------ Records shown
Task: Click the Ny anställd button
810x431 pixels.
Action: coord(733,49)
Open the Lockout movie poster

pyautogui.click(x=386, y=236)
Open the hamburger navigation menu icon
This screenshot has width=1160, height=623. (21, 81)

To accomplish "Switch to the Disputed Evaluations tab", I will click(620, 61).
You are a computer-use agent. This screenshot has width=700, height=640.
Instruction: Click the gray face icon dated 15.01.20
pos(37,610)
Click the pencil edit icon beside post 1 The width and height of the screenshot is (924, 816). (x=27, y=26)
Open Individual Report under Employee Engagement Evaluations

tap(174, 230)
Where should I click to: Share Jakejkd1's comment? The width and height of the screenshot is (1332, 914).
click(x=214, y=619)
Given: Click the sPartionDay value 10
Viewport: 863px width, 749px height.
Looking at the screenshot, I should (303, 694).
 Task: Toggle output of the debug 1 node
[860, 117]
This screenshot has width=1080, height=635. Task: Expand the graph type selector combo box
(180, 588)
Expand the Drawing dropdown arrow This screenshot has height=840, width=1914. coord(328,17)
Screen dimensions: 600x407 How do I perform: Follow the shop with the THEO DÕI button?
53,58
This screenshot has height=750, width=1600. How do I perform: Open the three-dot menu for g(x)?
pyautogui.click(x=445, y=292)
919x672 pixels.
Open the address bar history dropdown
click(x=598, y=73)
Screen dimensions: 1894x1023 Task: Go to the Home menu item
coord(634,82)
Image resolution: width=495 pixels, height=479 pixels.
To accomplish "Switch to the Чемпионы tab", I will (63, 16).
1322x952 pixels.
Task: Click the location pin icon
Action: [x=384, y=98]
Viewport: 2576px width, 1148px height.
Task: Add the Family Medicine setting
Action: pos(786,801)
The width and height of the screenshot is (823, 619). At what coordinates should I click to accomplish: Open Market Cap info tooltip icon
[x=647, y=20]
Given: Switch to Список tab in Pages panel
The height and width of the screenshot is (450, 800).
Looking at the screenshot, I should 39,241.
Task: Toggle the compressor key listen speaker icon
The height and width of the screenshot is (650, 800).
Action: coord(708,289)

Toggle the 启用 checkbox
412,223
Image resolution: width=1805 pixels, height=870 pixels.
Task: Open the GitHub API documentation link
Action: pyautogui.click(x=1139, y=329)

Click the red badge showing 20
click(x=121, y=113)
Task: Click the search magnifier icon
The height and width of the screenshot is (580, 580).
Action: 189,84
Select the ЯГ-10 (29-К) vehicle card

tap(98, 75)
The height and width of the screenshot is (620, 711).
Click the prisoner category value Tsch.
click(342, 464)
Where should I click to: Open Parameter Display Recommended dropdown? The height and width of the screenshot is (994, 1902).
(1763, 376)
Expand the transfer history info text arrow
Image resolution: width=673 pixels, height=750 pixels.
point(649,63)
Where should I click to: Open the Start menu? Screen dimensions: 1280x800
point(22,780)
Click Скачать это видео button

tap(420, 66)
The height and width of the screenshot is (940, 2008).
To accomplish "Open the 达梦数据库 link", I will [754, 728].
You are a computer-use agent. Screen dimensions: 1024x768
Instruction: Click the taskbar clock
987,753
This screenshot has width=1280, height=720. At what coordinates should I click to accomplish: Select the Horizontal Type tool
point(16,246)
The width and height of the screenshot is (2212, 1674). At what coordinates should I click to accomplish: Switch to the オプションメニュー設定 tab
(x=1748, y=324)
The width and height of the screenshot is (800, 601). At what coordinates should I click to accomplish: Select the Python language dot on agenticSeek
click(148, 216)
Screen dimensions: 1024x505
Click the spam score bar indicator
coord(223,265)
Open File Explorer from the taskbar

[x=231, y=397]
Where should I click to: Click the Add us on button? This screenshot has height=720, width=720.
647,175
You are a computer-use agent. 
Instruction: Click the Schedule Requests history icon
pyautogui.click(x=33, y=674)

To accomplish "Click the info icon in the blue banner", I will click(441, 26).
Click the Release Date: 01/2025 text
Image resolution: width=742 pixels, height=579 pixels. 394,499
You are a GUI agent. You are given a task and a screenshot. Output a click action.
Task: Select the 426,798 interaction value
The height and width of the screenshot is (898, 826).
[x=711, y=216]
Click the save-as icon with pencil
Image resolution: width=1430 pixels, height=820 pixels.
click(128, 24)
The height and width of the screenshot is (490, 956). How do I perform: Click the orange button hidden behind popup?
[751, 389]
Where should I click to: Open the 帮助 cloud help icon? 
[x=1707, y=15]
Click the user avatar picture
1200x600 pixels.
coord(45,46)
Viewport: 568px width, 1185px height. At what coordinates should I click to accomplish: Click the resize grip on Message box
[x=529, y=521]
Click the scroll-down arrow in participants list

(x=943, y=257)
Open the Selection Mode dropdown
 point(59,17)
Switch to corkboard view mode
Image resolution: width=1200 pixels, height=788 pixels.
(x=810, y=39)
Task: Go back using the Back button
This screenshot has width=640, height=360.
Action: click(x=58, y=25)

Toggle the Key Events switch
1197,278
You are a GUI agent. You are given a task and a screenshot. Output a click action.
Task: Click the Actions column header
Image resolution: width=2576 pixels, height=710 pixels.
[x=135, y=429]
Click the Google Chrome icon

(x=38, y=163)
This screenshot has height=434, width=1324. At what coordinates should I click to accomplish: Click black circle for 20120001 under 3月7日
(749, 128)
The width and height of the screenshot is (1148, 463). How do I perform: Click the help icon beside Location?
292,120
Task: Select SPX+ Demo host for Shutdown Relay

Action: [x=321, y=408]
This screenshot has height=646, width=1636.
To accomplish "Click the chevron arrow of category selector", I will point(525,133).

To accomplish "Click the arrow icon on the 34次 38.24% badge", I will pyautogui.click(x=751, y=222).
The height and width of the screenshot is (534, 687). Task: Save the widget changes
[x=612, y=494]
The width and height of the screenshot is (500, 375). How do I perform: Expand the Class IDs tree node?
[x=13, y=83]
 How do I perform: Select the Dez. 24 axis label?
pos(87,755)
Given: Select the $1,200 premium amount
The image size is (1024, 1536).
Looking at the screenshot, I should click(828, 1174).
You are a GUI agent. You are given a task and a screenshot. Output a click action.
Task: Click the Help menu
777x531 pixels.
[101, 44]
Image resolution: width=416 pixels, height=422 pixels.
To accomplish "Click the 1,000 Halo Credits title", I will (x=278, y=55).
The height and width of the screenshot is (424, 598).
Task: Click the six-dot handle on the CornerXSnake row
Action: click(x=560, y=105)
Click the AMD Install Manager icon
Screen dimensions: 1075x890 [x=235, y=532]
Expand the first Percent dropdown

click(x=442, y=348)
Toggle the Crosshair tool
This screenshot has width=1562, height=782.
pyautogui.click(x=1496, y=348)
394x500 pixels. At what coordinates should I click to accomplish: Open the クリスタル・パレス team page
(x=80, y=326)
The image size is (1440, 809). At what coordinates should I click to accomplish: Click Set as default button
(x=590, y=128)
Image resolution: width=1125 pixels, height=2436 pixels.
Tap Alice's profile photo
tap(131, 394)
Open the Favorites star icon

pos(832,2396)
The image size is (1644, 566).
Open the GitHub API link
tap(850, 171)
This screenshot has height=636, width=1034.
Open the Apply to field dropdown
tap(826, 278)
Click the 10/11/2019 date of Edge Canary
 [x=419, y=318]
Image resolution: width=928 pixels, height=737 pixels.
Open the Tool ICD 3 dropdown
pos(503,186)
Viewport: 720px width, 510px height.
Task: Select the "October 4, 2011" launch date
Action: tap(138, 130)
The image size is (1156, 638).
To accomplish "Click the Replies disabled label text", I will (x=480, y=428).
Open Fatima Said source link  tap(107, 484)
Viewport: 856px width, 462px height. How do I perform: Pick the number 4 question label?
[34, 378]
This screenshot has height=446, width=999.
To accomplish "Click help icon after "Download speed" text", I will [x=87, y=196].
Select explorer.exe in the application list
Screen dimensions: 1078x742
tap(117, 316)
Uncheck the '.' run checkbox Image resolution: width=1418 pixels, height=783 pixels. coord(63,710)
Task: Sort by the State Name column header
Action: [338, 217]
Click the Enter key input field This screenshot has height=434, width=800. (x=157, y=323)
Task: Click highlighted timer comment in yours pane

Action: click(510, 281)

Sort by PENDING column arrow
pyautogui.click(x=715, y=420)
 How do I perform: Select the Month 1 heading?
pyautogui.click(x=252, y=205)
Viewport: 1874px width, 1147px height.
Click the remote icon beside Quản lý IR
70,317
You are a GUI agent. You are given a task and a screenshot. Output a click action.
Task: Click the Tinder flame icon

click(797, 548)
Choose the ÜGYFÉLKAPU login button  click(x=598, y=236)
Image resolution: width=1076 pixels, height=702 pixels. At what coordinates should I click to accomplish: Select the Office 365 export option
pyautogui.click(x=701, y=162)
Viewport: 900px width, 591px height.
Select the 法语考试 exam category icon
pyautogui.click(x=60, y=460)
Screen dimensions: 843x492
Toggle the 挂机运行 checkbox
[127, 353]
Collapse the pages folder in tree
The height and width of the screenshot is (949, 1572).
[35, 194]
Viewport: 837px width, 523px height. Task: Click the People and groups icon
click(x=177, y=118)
------------
Exercise ▸
Return every line above where "computer" appears.

Answer box ▸
You are a computer-use agent. This screenshot has width=700, height=640.
You are a computer-use agent. Screen dimensions: 1024x768
You are a computer-use agent. 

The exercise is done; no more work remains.